Bien que les biographies de chacun des intervenants ici réunis soient tout à fait brillantes, on ne peut en dire autant du roman lui-même. On ne présente plus Boris Vian, et on a grand intérêt à découvrir l’imposante feuille de route de l’éditeur Eric Losfeld. Tant qu’à mon appréciation du livre, je m’explique ici !
Il s’agit d’abord d’une pochade humoristique, dont l’intérêt m’a semblé s’émousser à mesure de ma lecture. Il me semble que le livre, bien enjoué, inventif et pétillant, perd de sa maîtrise en cours de route. Peut-être bien que l’écriture se relâche, ou encore que les traits d’humour — puisque limités à une certain type de blagues — s’essoufflent, devenant, forcément, moins inventifs. Avec une histoire centrale un peu négligée, l’anecdote, ici traitée en simple faire-valoir d’un certain pseudo-érotisme narcissique, offre pourtant un très fort potentiel. Le roman aurait pu donner lieu à de nombreux développements et certainement à quelques réflexions qui auraient très bien pu nous apparaître aujourd’hui comme excessivement modernes, voire prémonitoires. En traitant effectivement de la quête de l’être esthétiquement parfait, Boris Vian nous ramène à notre actualité quotidienne, caractérisée par cette recherche sans fin de l’idéal, que ce soit spirituellement dans l’estime de soi, ou physiquement dans cette inlassable autosatisfaction, qui forme maintenant le projet social, les rêves et les hantises de chacun.
Ils sont conditionnés de telle façon que l’idée même de la laideur leur est une horreur... Le jour où ils s’aperçoivent de leur imperfection, ils se suppriment... (p. 183)
Moi, j’aime les jolies créatures et je cherche à en fabriquer le plus possible... (p. 184)
Avez-vous remarqué qu’on ne peut pas se promener dans la rue sans voir des quantités de gens laids ? Eh bien, j’adore me promener dans la rue, mais j’ai horreur du laid. Aussi je me suis construit une rue et j’ai fabriqué des jolis passants... C’est ce qu’il y avait de plus simple. (p. 185)

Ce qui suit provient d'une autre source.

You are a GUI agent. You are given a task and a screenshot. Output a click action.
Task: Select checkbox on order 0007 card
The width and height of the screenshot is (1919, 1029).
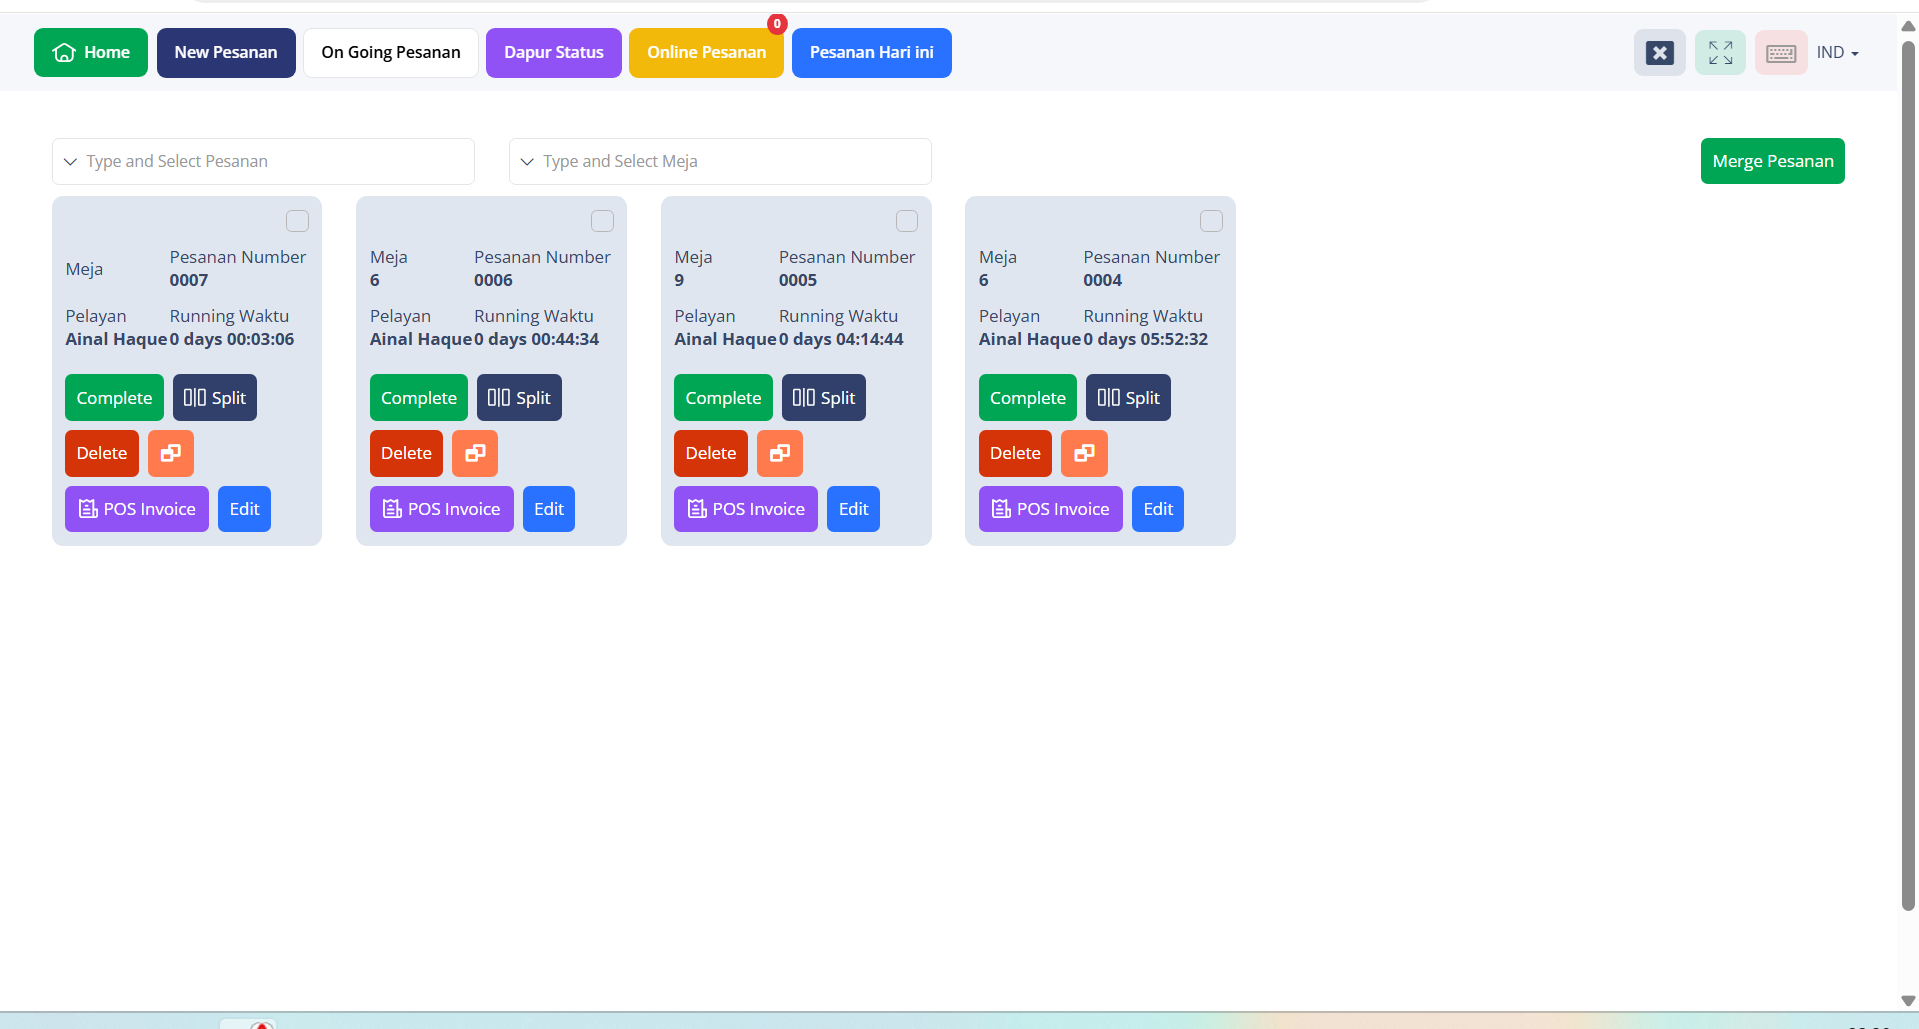pyautogui.click(x=297, y=221)
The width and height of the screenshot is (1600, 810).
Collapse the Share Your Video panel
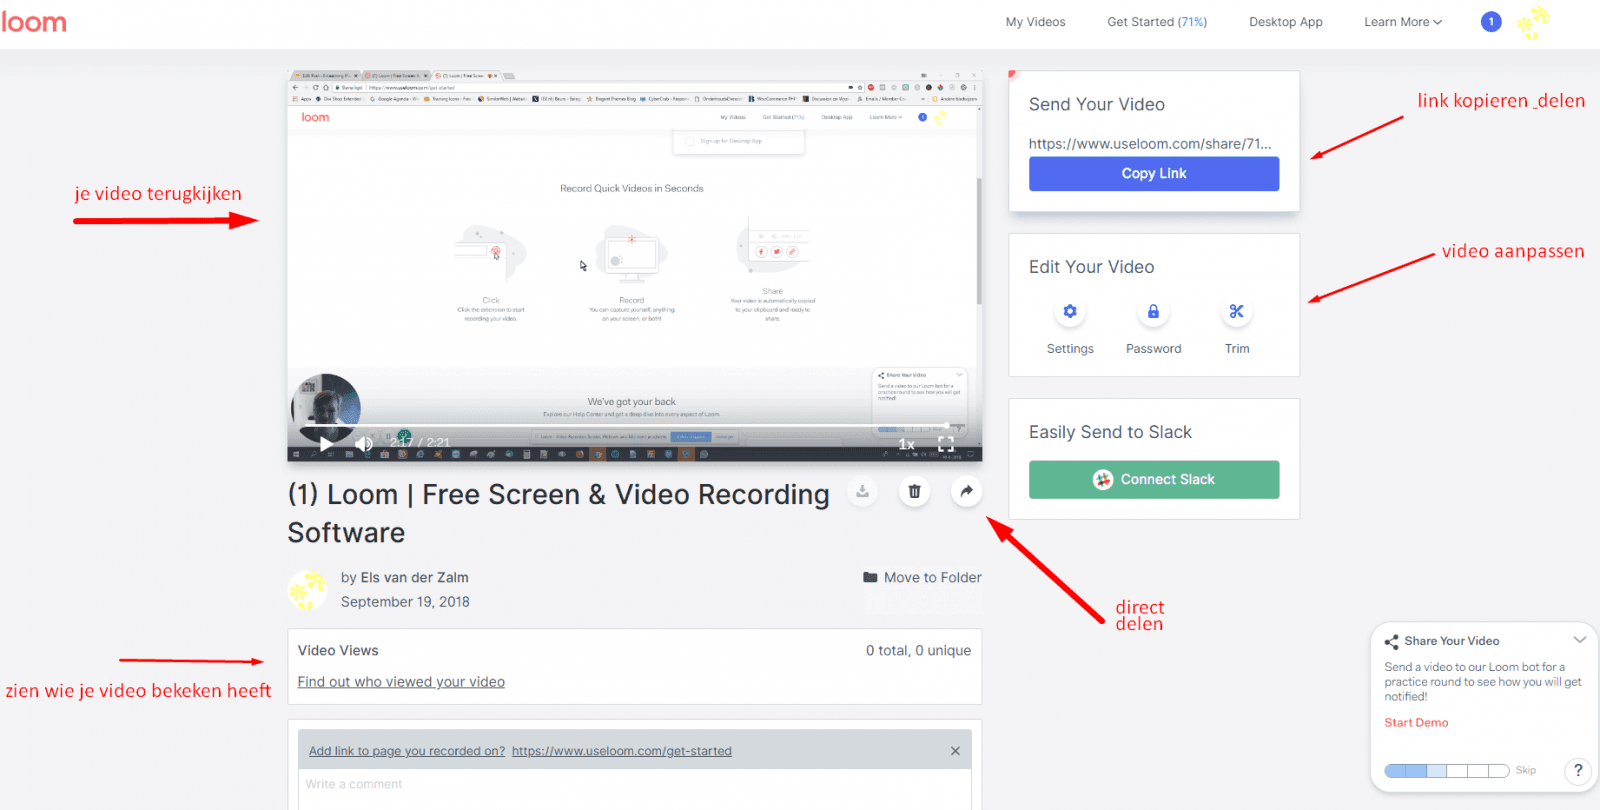click(x=1579, y=640)
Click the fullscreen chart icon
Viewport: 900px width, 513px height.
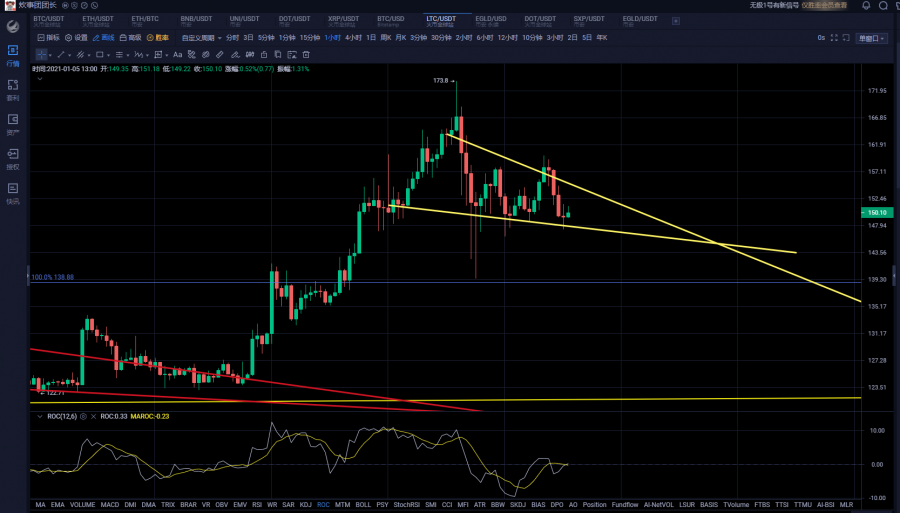coord(834,37)
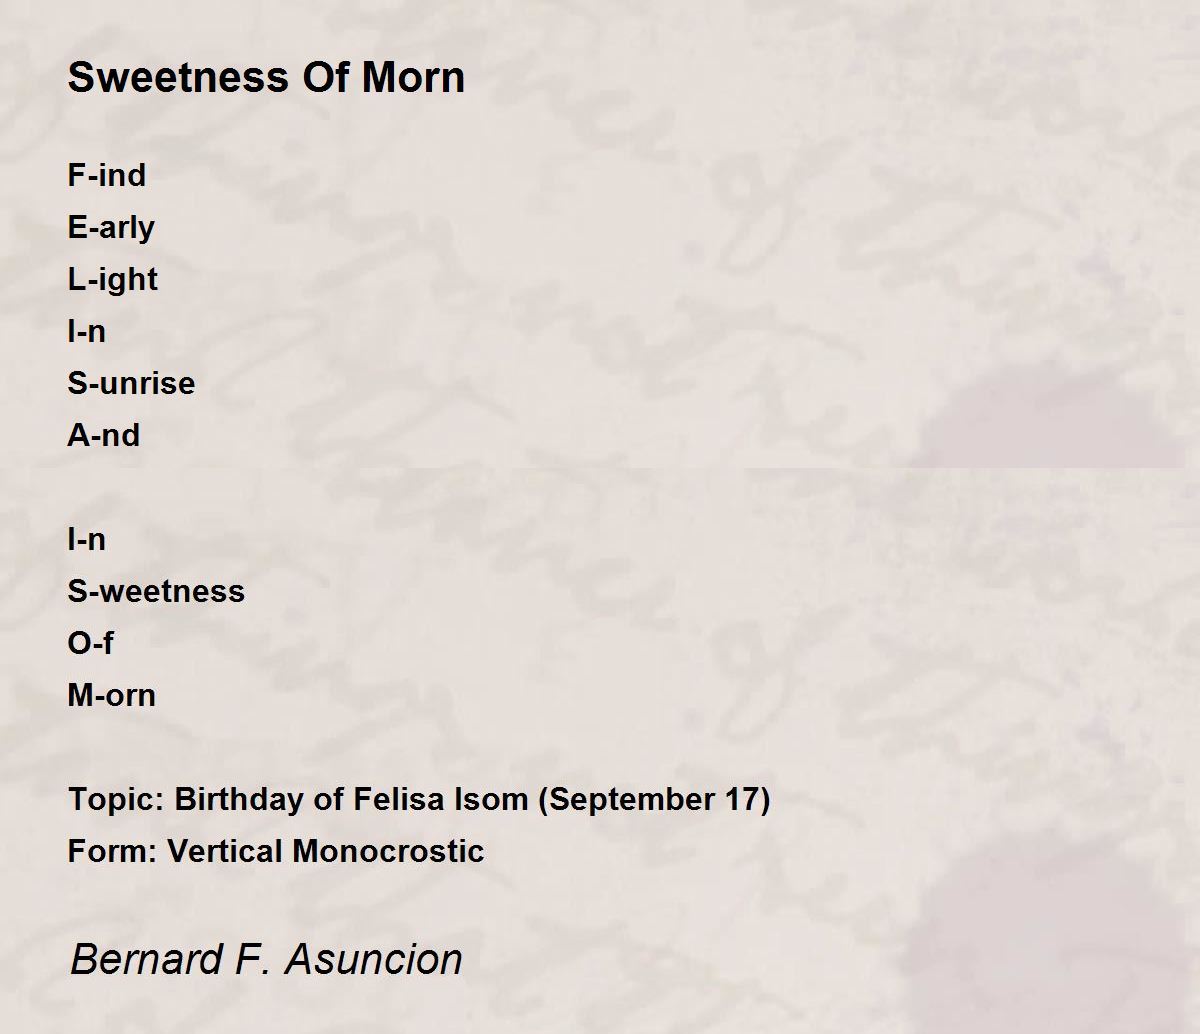Click the Form: Vertical Monocrostic line
Image resolution: width=1200 pixels, height=1034 pixels.
pyautogui.click(x=276, y=851)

Cependant, tel n’était pas le but de M. Vian. Je soupçonne surtout qu’il s’agissait ici d’un travail alimentaire, Boris étant dans le besoin. Ceci étant dit, il ne faut pas non plus se priver de ce plaisir facile, quoiqu’un peu ennuyeux et chauvin, sachant par ailleurs que la biographie de Boris Vian contient nombre d’œuvres plus significatives.
Enfin, permettez-moi de noter que l’érotisme sous-jacent omniprésent dans Et on tuera tous les affreux, mâtiné de machisme et de naïveté, ne peut que nous réjouir au moment où notre société — toujours elle ! —, semble avoir banni l’érotisme, l’effaçant de nos comportements, alors que la sournoise hypocrisie pornographe est partout.
p. 109
Le type qui se trouvait dans le premier mirador est en train de se dégager des décombres. Si l’on en croit ce qu’on entend, il s’est fait un peu mal en tombant. Mais nous sommes de sales égoïstes, et ça nous laisse froids.
p. 110
Je commence à me demander si Mike Bokanski n’est pas en train de s’élever un peu au-dessus de sa condition de policier amateur.
[...]
[...] ce n’est pas réjouissant de se prendre les pieds dans les ronces, les gouffrelipettons et les racines tous les deux mètres, en pleine obscurité, sans savoir où on va. Mike Bokanski s’en fiche royalement et il passe à travers tout ça comme un tank. Je me dis qu’il doit avoir encore une bonne douzaine de grenades sur lui et ça me fait un peu peur, mais à la réflexion, je pense qu’il sait s’en servir et qu’il prendra ses responsabilités.
p. 149
— Oui, dis-je. Mon matelas est très dur et il a besoin de quelques exercices d’assouplissement.